> [REQUIRED TASK A]: Transcribe the passage on query disambiguation from "The interactive disambiguation" to "most relevant answer(s).".
> [REQUIRED TASK B]: Pick up the passage on query disambiguation where its final sentence ends and keep writing it.

> [SOURCE EXTRACT]:

########################################

Thus, the dynamic interactive process, implemented by interaction block 252 (which may implement a visual interface, an audio interface, etc.) is configured to generate output data to prompt a user to provide clarification information, and select at least one of the multiple matches based, at least in part, on the clarification information provided by the user in response to the generated prompt. The interactive process configured to generate the output data to prompt the user to provide the clarification information is configured to automatically generate an output prompt based on one or more of, for example, generating a list with selectable items corresponding to different values for one or more context categories, applying natural language processing to the identified multiple matches to generate a prompt with a list of selectable items from which the user is to select one or more of the selectable items, and/or selecting from a set of pre-determined prompts one or more items.

The interactive disambiguation process (in conjunction with the query ambiguity detection process that may be implemented, in part, at the block 250 of FIG. 2) may be configured to exclude based on the clarification information provided by the user, one or more of the multiple matches. This process may be repeated until some or all of the ambiguity is resolved by iteratively generating refined output data, based on non-excluded matches from the set of identified matches, to prompt the user to iteratively provide further clarification information to identify an optimal match from the identified multiple matches. The data provided by the user through the interactive process (represented by the data block 254 in FIG. 2) is thus used to filter the content to provide the most relevant answer(s).

In some embodiments, the user's additional interactive input may include a specific selection of one of the matches presented to the user (as an intermediary set of matches or disambiguated set of matches, presented as display data 258 via a send answer to user process 256 depicted in FIG. 2), which may cause further elimination of some of the displayed matches that have conflicting concept values for the concepts associated with the selected match. The selection of a specific match can also cause a re-ranking of the displayed matches. For example, a concept(s) associated with the user-selected match that is most commonly shared with the other displayed matches is identified. The presented matches can be re-ordered or re-ranked so that matches with concept values, for the identified concept, that are closest (in a semantic or numerical way) to the concept value of the selected match, are ranked more highly then matches whose concept values for the identified concept are more distant.

########################################

> [EXTRACTED MATERIAL]:

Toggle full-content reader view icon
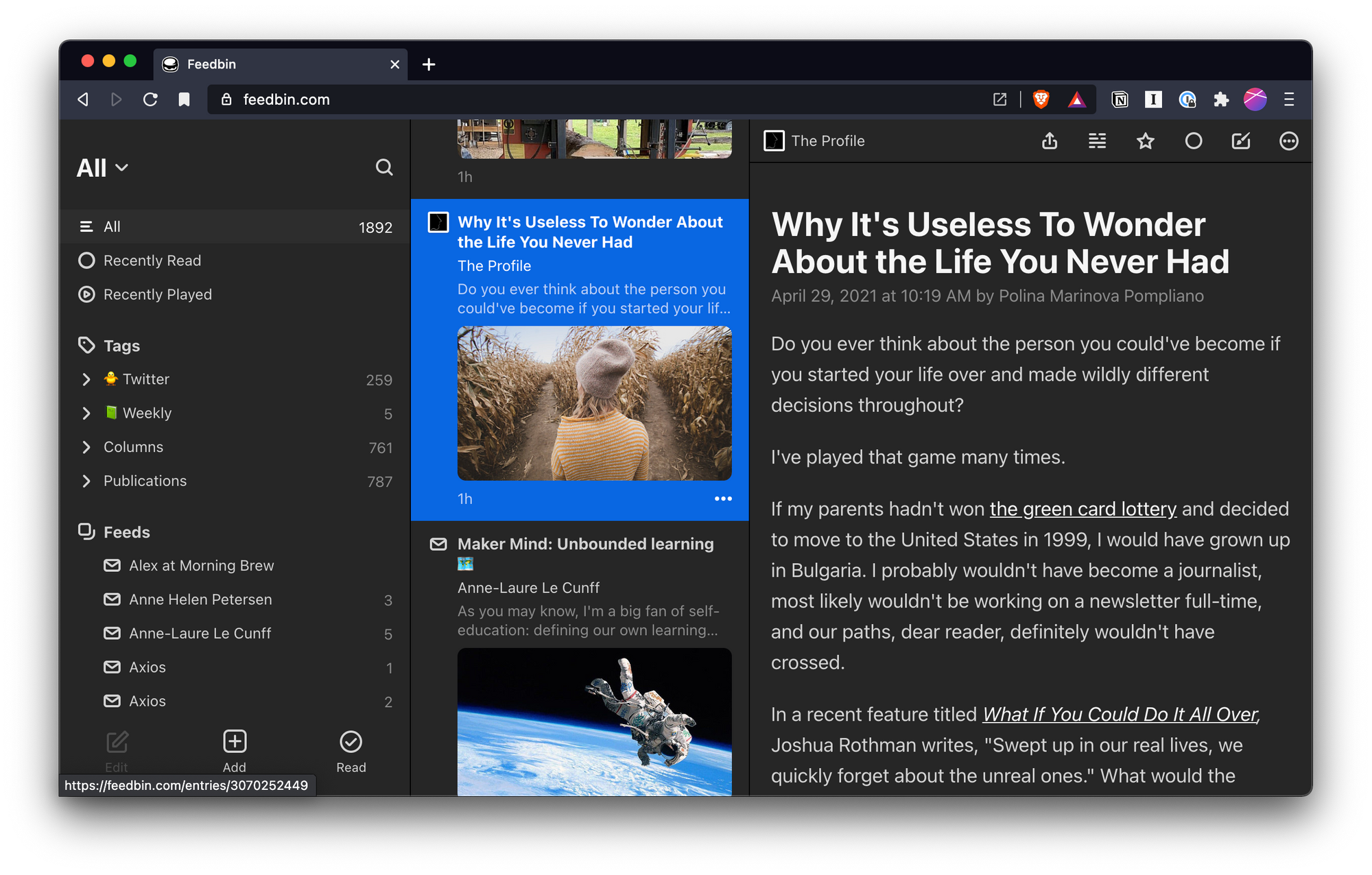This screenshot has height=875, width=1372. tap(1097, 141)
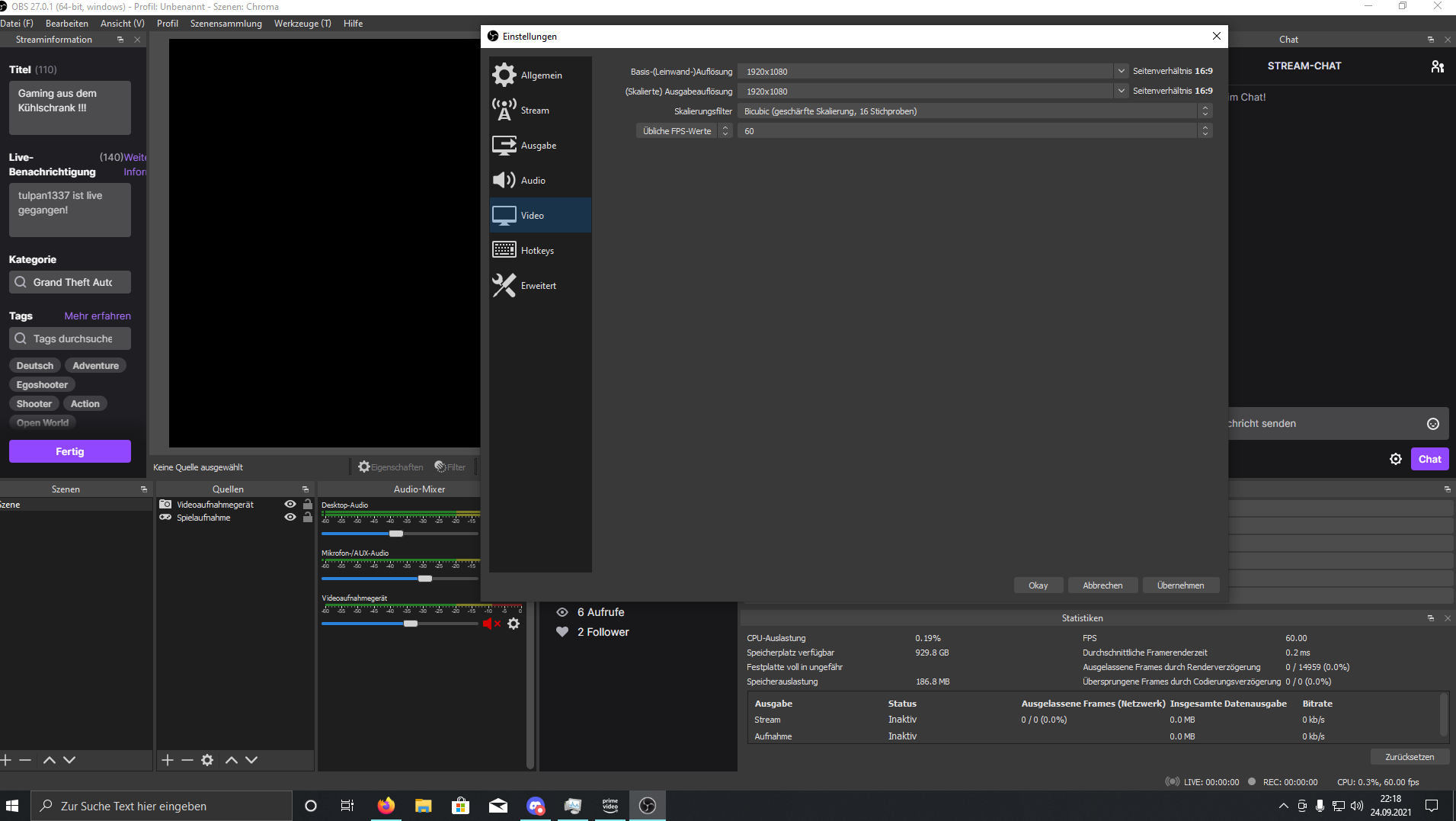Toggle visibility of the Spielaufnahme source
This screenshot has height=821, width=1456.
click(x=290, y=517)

########################################

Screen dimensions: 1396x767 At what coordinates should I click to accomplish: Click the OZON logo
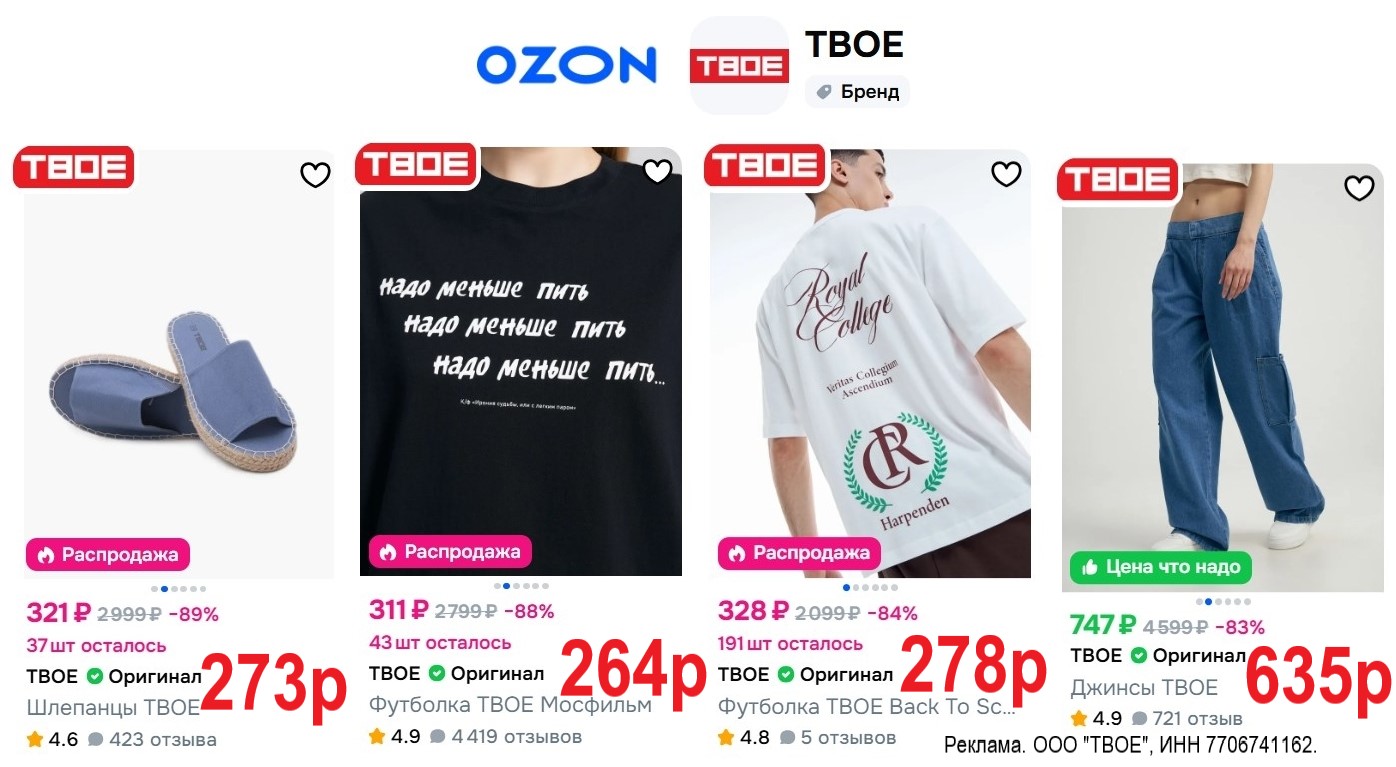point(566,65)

########################################

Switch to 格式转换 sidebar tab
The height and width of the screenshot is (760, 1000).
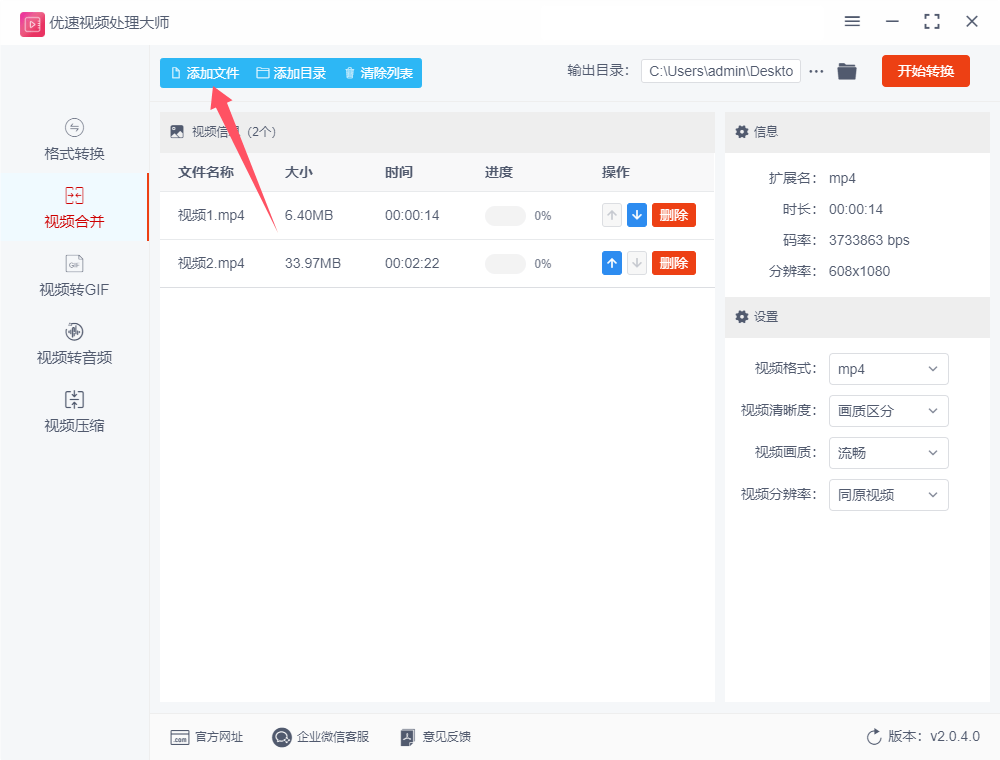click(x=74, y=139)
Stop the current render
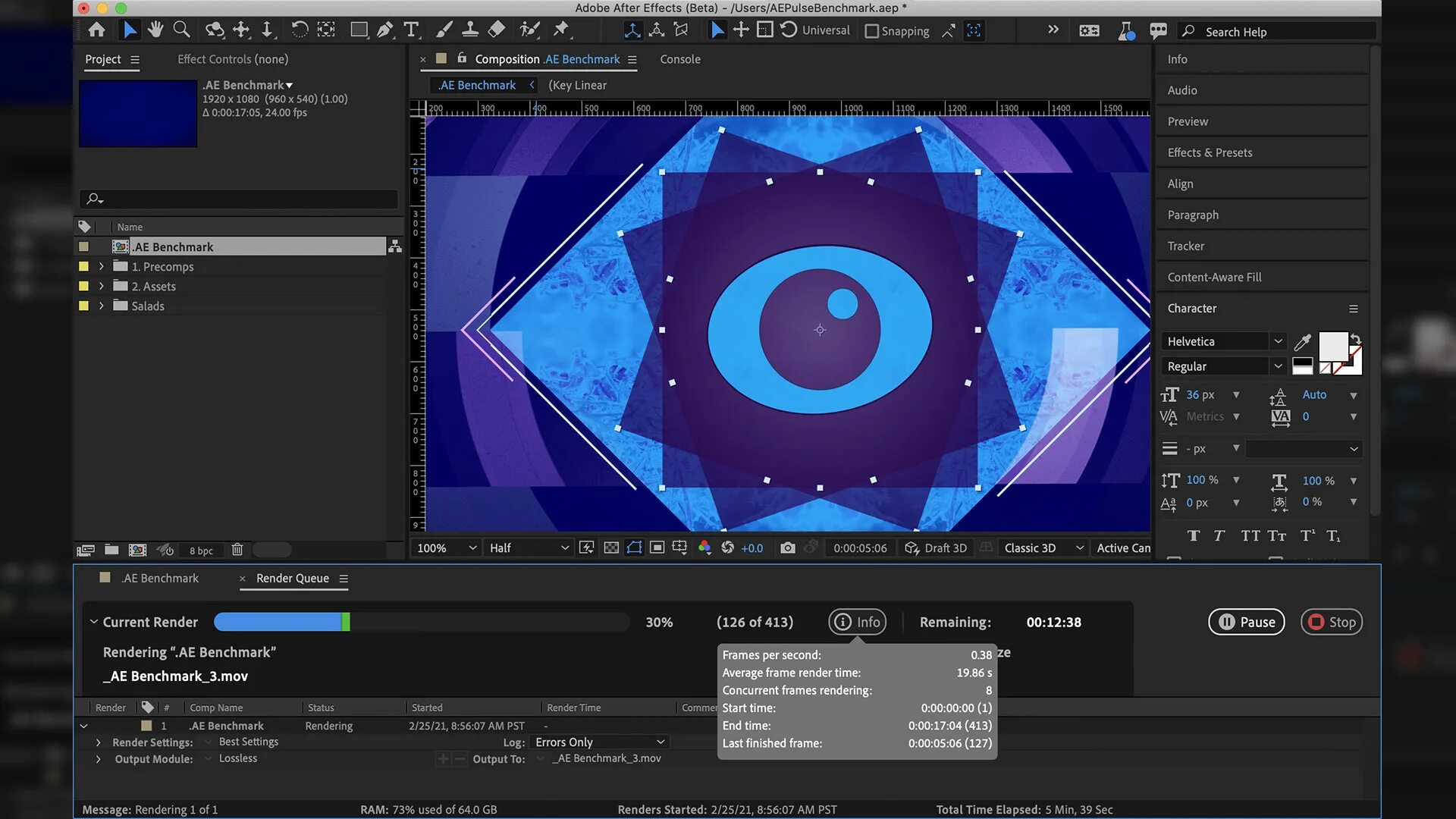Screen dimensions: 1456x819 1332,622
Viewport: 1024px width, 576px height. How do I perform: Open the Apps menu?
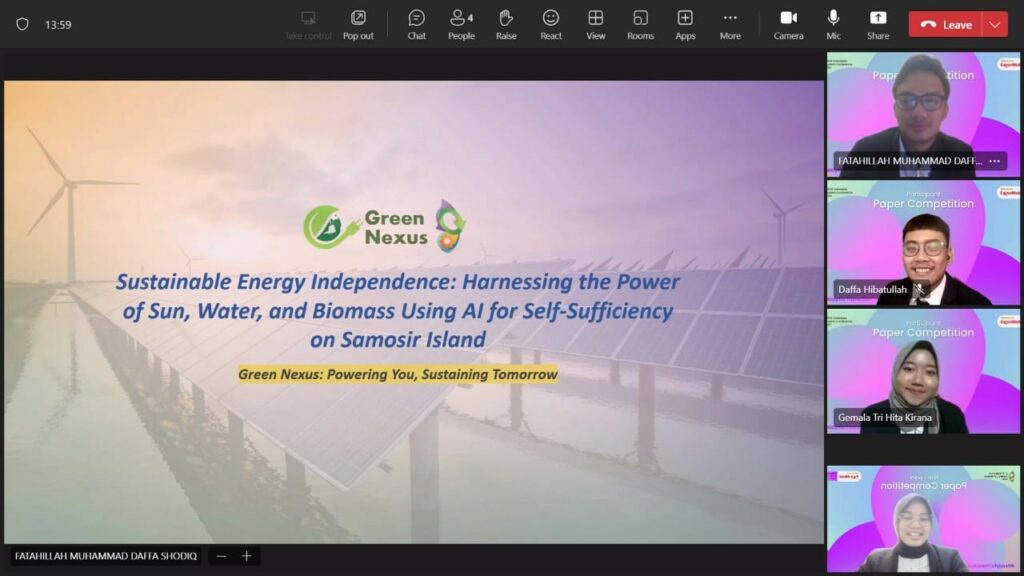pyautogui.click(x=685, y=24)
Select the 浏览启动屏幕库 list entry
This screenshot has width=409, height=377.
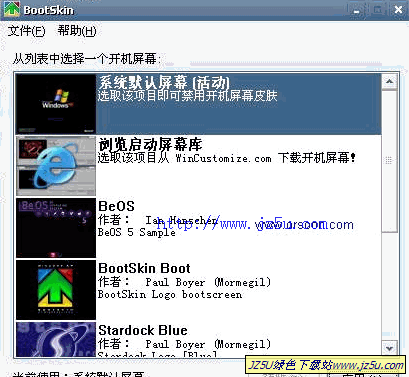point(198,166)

########################################

> [RESULT A]:
The interactive disambiguation process (in conjunction with the query ambiguity detection process that may be implemented, in part, at the block 250 of FIG. 2) may be configured to exclude based on the clarification information provided by the user, one or more of the multiple matches. This process may be repeated until some or all of the ambiguity is resolved by iteratively generating refined output data, based on non-excluded matches from the set of identified matches, to prompt the user to iteratively provide further clarification information to identify an optimal match from the identified multiple matches. The data provided by the user through the interactive process (represented by the data block 254 in FIG. 2) is thus used to filter the content to provide the most relevant answer(s).

> [RESULT B]:
The disambiguation process may be performed according to one of several possible policies. Such policies include: i) a policy that has been prefixed, i.e., what to disambiguate and the order are prefixed, ii) a policy that tries to optimize an objective function, e.g., among ambiguous concepts use the one that reduces the largest amount of entropy, or iii) a policy implementing visual displaying multiple concepts, and that lets the user decide the concepts that the user considers are more important. In some situations, different policies may be utilized at different points of execution of a query. For example, initially, upon submission of a query, the framework 200 may automatically seek to assess which contextual information (entity identifiers, abstracted concepts, etc.) might be most useful. For example, “author” context may not give much information that can be used to logically arrange the answers or to eliminate the answers. On the other hand, “operating system” may divide the initial produced answers in a 60:40 ratio. It is only after the most relevant context information (if available) is selected, that the user may be asked either in a yes/no or more open-ended questions, word cloud (size=potential importance for disambiguating), etc. Thus, in such situations, at a first stage of processing query answers, a policy that tries to optimize an objective function to reduce information entropy (e.g., policy type (ii) above) for the initially returned matches may be first applied. After the objective function policy has been applied, a policy implementing visual display of multiple concepts, to solicit disambiguating information from the user with respect to a refined set of matches, may be applied.

It is to be noted that when the user is prompted to provide selection/clarification data in response to a generated message (from the interaction process 252), the set of matches is set to be “postfiltered” so as to generate a refined set of matches (with some of the previous matches having been eliminated based on the clarification data). When the original query itself includes disambiguation data (e.g., specifying a priori values for one or more concepts or categories), the list of matches (provided in the output 242 block) may be generated based on that originally provided disambiguation data, and the resultant set of matches is said to have been “prefiltered.” At least some of the disambiguation processes, techniques, and operations for postfiltering implementations, as described herein, may also be implemented for prefiltering operations.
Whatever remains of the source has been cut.